Sweet & Vicious, a downtown Manhattan bar and restaurant popular for its “jargaritas” — frozen margaritas served in giant Mason jars — has been a nest of sexual, racial and gender-based harassment where workers endured racial slurs, had tips taken by the management and went unpaid for work, according to a 16-month investigation by Letitia James, the New York State attorney general.
As part of a settlement brokered by the attorney general’s office, the owner, Hakan Karamahmutoglu, will pay $500,000 to be split among at least 16 employees for violating state and city human rights and labor laws, Ms. James said Wednesday at a news conference.
“For far too long, workers in the hospitality industry have been forced to weather a pervasive culture of sexual harassment and discrimination that has gone unreported,” she said in a statement. “Every New Yorker should be able to go to work free from fear of abuse and degradation regardless of industry.”
Mr.

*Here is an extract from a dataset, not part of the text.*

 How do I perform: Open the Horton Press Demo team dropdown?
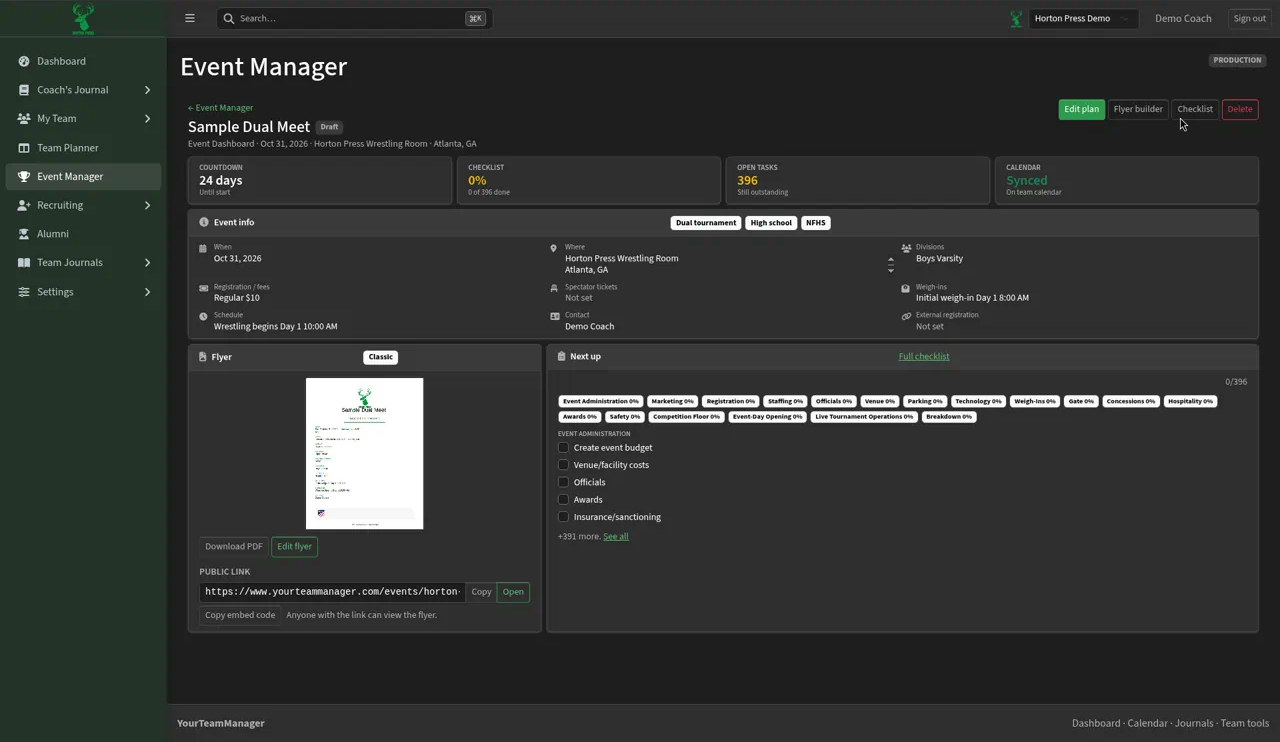click(1083, 18)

Karamahmutoglu said in a statement that many of the allegations were untrue or grossly misleading and did not reflect his character or perspective. He said he signed the agreement last Thursday as a way to avoid the cost of a continued investigation, avoid future litigation and allow everyone to move on.
“I’ve given back to the community and city that I love and have employed hundreds of employees across all backgrounds,” his statement said. “We will continue to welcome everyone into a positive and inclusive environment. Those who know me will know that to be true, and I ask those who do not know me to not rush to judgment.”
The investigation began in early 2021 after several women who worked at the bar banded together and spoke with a lawyer, who directed them to the attorney general’s office. The investigation included dozens of interviews with former and current employees.
One was Katy Guest, 33, a former Sweet & Vicious bartender who said she was surprised that the harassment she and others experienced regularly would matter to the attorney general.
“We basically didn’t know that someone at that level of power would put a spotlight on these things that happen every day in the hospitality industry,” she said in an interview. “It’s gone on behind closed doors for so long that we just grew used to it.”
The bar, on Spring Street in NoLIta, was a hotbed of harassment by both managers and customers, Ms. James said. According to her findings, the owner routinely insulted female employees, calling them “bitches” and “cows,” and scrutinized their appearance, commenting on their bodies and clothing. He also called workers “terrorists,” “crackheads” and “trash,” Ms. James said.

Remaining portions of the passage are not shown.